Это были не статьи. Скорее — Слова в архаическом значении Слов. Вверх и вниз от надежды к отчаянию и спокойствию, когда уже солнце не светит и ничего не растет. Призывы, признания, исповеди. И среди них одно необычное мемуарное сочинение, «Дневник женщины, которую никто не любил»; перескажу его вкратце, по памяти, чтоб не цитировать в больших дозах. Автор вспоминал, что однажды осенним, изжелта-черным петербургским днем к нему на квартиру явилась странная особа — крошечного роста, нищенски одетая, дурно пахнущая пожилая женщина, принесшая с собой грязные клеенчатые тетради своего дневника. Она никогда не читала поэта, но знакомый студент подсказал, что в России этого рода писания могут оценить только Розанов и Блок. Она вообще не читала художественного, попробовала раз Достоевского и Леонида Андреева, да оставила из-за трудности и нахлынувших переживаний, к тому же она привыкла вникать в каждое слово, а их оказалось так много. Ну разве что «Крейцерову сонату» одолела, поняла ее, но потом выяснилось, что зря: Толстой, сказали ей после, — за брак.
Целыми днями просиживала она дома, занимаясь обдумыванием своих психических состояний; когда она завершит эту работу, соберет воедино разнообразные переживания, ее душа — душа человека — будет познана до конца. Она могла хоть кого отпугнуть своей темной, почти бессмысленной бабьей болтовней, временами покушавшейся на что-то более умственное, вроде спиритизма; суетливыми ужимками, иногда напоминавшими попытки кокетничать; дурным запахом; южнорусским выговором, неприятным для петербуржца, но клеенчатые тетради остались на рабочем столе Блока и наконец были извлечены им из-под книжных завалов.
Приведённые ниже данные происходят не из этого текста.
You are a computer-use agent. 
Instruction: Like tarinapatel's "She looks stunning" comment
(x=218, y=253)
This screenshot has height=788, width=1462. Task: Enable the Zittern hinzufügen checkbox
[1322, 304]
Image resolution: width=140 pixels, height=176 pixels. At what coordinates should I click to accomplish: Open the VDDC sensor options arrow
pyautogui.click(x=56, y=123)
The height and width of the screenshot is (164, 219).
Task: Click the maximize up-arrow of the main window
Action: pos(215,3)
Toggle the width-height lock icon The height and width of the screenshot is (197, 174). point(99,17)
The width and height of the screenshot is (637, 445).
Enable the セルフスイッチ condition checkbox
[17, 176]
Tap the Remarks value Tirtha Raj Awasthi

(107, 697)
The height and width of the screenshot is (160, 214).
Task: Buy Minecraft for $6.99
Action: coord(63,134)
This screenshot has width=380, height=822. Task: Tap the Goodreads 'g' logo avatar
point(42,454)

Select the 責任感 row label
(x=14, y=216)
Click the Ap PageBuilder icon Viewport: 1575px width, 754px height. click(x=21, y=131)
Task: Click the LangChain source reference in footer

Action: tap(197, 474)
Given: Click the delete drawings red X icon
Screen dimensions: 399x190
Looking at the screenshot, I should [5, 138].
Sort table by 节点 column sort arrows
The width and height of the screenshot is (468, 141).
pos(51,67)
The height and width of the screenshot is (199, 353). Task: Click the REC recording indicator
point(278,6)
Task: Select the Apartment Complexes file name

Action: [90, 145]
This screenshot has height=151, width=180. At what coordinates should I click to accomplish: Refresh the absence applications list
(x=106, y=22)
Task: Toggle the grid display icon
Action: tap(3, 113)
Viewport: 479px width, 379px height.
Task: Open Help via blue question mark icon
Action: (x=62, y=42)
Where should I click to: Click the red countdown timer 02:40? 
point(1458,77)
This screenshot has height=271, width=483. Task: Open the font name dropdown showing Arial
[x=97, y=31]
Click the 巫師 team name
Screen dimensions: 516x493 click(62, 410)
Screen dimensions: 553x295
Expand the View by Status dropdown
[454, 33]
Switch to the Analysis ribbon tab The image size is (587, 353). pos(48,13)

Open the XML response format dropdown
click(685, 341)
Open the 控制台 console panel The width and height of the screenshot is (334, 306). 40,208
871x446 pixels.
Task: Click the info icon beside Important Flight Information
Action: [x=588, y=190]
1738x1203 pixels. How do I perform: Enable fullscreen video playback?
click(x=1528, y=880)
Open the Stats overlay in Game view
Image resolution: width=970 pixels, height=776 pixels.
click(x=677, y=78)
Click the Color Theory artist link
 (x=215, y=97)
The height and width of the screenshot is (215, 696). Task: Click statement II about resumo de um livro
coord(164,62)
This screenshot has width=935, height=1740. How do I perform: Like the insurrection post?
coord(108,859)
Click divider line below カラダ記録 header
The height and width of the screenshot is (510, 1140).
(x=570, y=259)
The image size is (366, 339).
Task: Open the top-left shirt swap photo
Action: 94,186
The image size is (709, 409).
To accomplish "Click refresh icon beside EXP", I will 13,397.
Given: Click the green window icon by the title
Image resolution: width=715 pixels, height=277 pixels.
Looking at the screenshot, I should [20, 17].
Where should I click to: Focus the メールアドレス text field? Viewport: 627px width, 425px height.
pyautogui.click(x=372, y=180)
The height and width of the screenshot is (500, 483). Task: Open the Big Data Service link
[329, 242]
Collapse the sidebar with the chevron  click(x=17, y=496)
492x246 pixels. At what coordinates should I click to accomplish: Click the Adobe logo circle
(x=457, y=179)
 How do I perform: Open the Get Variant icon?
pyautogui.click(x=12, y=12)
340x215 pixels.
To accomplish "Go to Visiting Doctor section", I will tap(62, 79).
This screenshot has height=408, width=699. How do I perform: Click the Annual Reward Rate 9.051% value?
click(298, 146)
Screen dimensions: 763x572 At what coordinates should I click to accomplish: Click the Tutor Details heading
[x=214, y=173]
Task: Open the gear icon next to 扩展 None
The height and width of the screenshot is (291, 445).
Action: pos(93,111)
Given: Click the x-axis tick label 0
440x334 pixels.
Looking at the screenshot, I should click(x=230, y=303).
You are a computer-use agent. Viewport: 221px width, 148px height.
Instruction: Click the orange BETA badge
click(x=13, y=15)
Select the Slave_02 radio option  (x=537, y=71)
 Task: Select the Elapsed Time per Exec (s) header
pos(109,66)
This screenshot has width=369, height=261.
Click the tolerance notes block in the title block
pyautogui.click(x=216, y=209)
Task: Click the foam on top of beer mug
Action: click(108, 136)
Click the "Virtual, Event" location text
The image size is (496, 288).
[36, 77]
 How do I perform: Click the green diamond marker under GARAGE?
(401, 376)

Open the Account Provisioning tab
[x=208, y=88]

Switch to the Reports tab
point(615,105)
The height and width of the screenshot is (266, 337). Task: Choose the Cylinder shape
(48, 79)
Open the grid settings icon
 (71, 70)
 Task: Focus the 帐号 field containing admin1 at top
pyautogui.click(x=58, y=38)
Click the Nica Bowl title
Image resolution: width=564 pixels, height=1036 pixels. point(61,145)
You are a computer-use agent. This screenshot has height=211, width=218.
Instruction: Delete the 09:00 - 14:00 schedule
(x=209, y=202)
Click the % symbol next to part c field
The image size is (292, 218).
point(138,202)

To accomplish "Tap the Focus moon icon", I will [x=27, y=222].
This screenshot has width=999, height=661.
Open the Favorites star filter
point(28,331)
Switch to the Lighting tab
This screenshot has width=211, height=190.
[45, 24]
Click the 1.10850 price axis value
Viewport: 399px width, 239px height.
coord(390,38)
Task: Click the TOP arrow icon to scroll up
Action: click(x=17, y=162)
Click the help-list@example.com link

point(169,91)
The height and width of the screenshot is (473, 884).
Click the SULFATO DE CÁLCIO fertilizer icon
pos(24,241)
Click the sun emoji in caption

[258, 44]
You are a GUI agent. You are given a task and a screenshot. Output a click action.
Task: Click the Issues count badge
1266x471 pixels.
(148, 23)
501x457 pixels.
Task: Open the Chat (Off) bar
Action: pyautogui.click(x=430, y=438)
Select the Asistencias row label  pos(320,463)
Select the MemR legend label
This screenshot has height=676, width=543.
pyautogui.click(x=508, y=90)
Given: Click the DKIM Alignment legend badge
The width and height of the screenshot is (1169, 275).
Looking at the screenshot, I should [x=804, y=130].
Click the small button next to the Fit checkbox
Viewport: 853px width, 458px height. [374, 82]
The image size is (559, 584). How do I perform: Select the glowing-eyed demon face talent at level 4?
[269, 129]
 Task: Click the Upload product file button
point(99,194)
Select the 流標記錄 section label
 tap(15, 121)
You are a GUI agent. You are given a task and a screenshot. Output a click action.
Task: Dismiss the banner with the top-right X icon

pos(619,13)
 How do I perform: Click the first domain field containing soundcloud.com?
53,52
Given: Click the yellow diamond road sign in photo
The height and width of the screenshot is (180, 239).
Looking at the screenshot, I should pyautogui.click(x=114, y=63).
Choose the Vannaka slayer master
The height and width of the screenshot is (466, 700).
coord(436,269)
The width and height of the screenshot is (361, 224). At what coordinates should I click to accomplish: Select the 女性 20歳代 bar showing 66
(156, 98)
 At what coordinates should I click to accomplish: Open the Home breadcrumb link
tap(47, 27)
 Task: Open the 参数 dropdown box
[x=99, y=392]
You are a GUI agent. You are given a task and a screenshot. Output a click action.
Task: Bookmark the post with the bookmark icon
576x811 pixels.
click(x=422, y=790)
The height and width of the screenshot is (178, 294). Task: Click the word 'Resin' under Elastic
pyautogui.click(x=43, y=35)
Почерка в дневнике не имелось. В нем было содержание. Вырвавшееся на волю несчастное сознание предстало тут во всей наготе. Сочинением и тем более книгой это нечистоплотное жалкое варево нельзя было назвать и при самом горячем желании. Но это был, так сказать, «человеческий документ» — слова употребленные Блоком. Он даже предпринял усилие издать неудобочитаемый текст; ничего у него, правда, не вышло. И помнил о нем так долго, что и в революцию не забыл. Напротив, революция обновила память, как обновила она все на свете, не обойдя стороной и словесность, не пощадив ее пакостных иерархий значительного и никчемного, от века предназначенного для помойки. Она и здесь навела социальную справедливость.